Nach der Abstimmung in der Schweiz wächst im Einwanderungsland Frankreich die Angst vor einer neuen Islamdebatte. Dabei gießt die Regierung von Nicolas Sarkozy selbst Öl ins Feuer.

Der französische Außenminister Bernard Kouchner zeigte sich zwar empört, er hoffe, dass das Minarettbauverbot in der Schweiz bald wieder umgestoßen werde. Es handle sich um einen Ausdruck von Intoleranz, sagte Kouchner am Montag im französischen Radiosender RTL. Das Nein zum Bau von Minaretten komme der Unterdrückung einer Religion gleich. Doch Präsident Nicolas Sarkozy hatte vor ein paar Wochen eine Debatte über die "nationale Identität" lanciert, mit der er vor den Regionalwahlen im Frühling 2010 eindeutig Punkte in der rechten Wählerschaft machen will. Nicht zufällig lässt er die Debatte von seinem Immigrationsminister Eric Besson anführen. Im Fernsehen oder im Internet reduziert sich die Frage, was denn "französisch" sei, zum Schluss meist auf die Debatte um die Integration des Islam.

Die französische Rechtsextremistin Marine Le Pen forderte am Montag jedenfalls bereits ein "Referendum" über den Bau von Moscheen in französischen Großstädten wie Straßburg oder Marseille.

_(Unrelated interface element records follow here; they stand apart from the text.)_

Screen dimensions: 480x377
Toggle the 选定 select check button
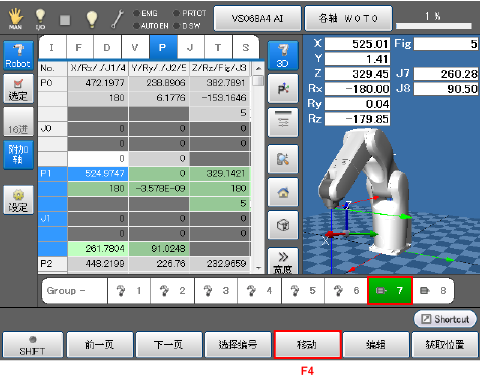(x=18, y=88)
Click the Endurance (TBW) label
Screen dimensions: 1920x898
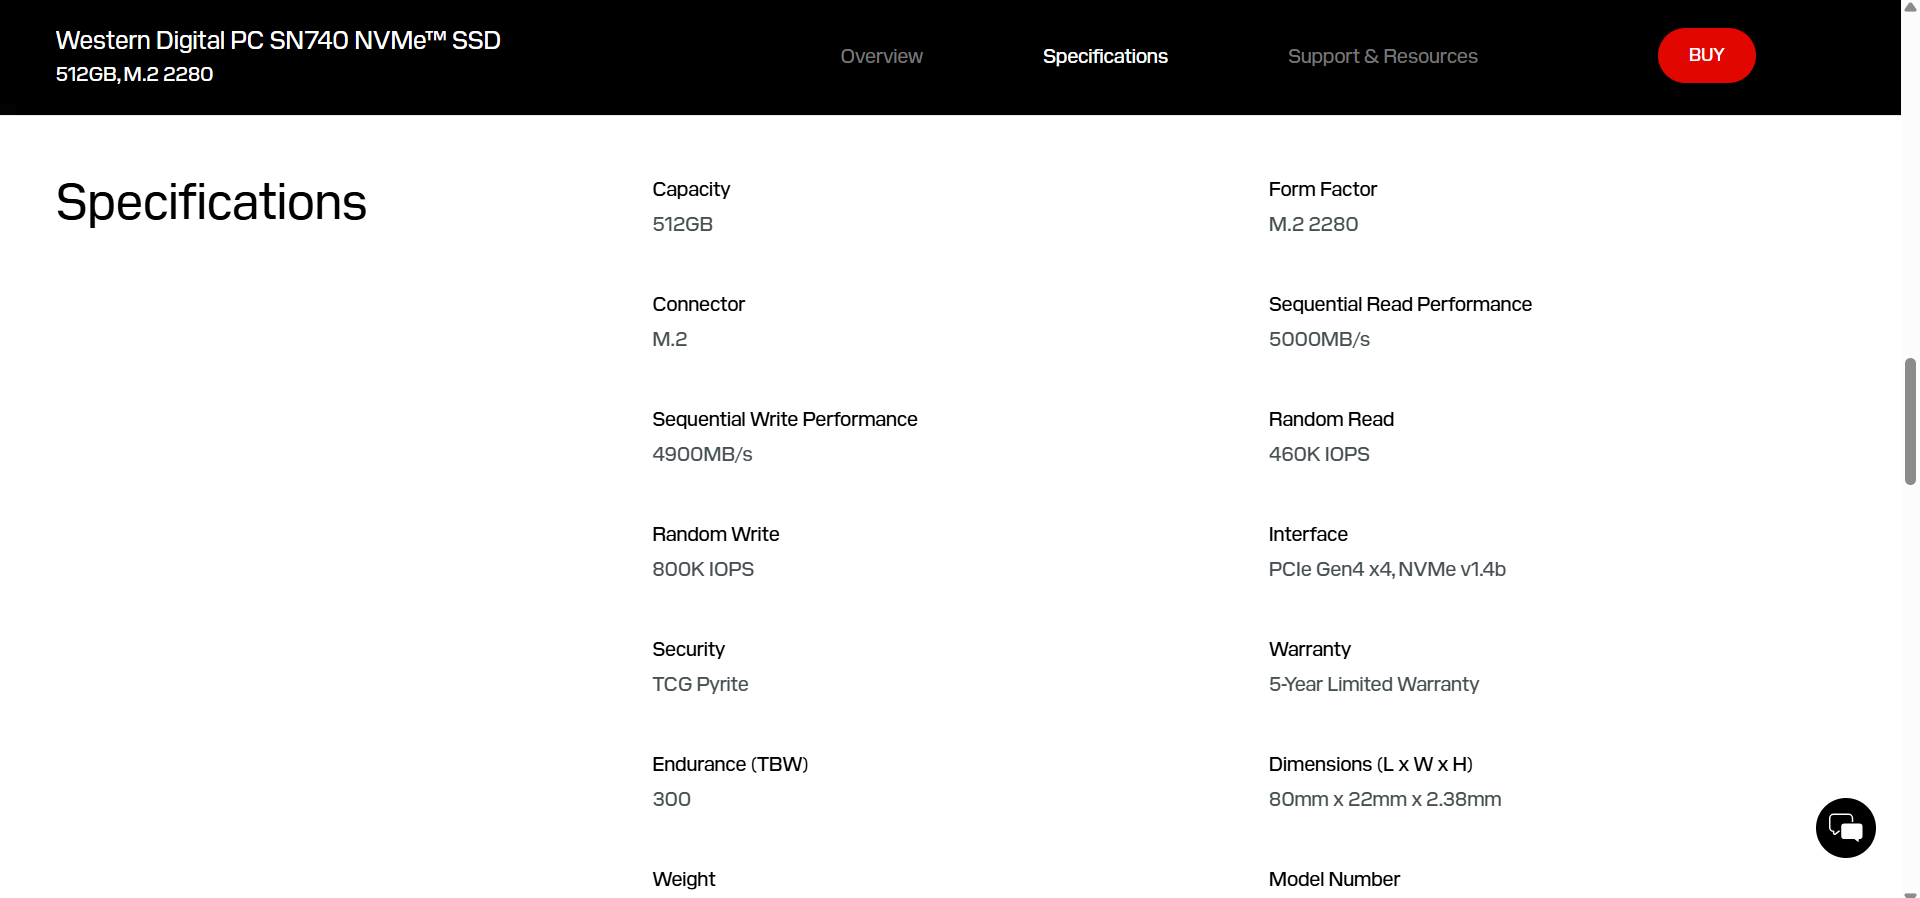coord(729,764)
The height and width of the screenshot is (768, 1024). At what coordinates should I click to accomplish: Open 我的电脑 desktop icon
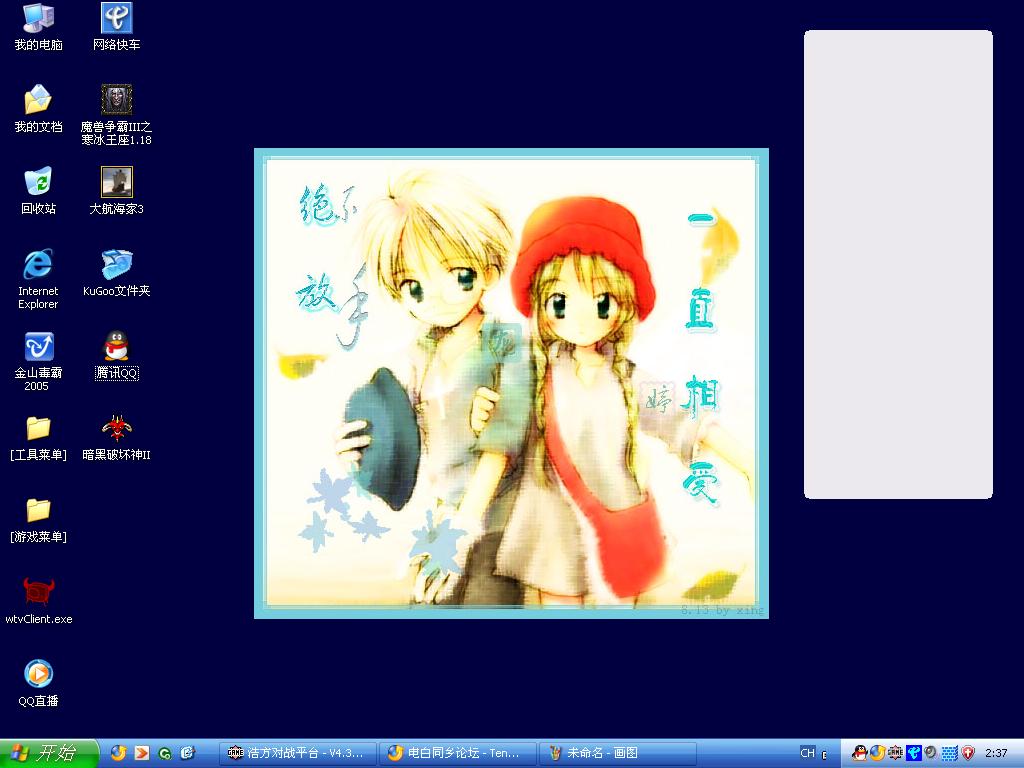pyautogui.click(x=38, y=18)
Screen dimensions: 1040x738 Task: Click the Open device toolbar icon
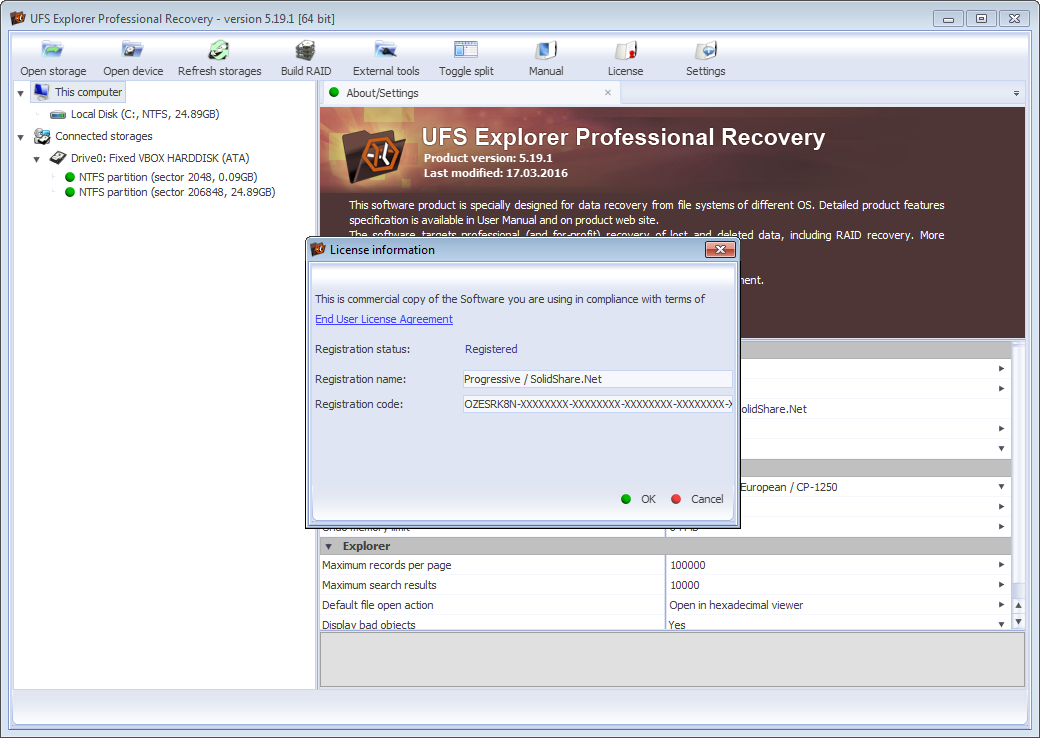[133, 50]
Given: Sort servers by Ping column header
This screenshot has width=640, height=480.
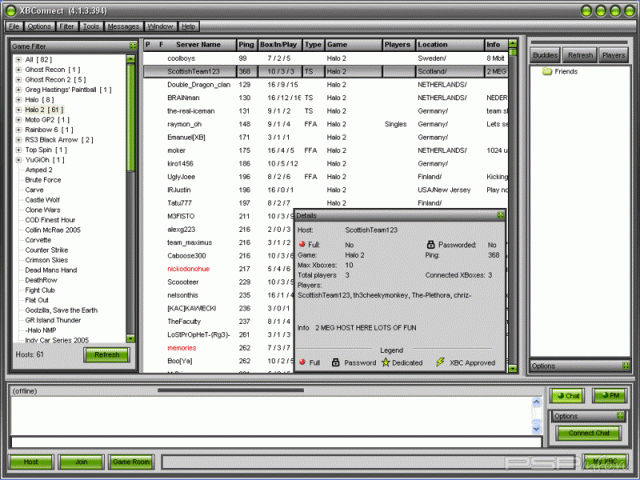Looking at the screenshot, I should pyautogui.click(x=245, y=45).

Ein solches Ansinnen hat zwar politisch keine Chance. In einem Land, das Gebäude wie den Eiffelturm oder das futuristische Centre Pompidou ohne jede Volksbefragung errichtete, gaben Minarette bisher nie Anlass zu größeren Diskussionen. Der höchste islamische Gebetsturm Frankreichs fügt sich gut in das Pariser Quartier Latin ein und wirkt trotz seiner 32 Meter Höhe eher unauffällig. Doch in einer - nicht repräsentativen - Internetumfrage der konservativen Zeitung Le Figaro sprachen sich 70 Prozent gegen den Bau der Moschee in Marseille aus. Nach der Schweizer Abstimmung fragte die katholische Zeitung La Croix in Paris besorgt: "Würde eine solche Volksabstimmung in anderen europäischen Ländern nicht ganz ähnliche Resultate ergeben?"  (Stefan Brändle aus Paris/DER STANDARD, Printausgabe, 1.12.2009)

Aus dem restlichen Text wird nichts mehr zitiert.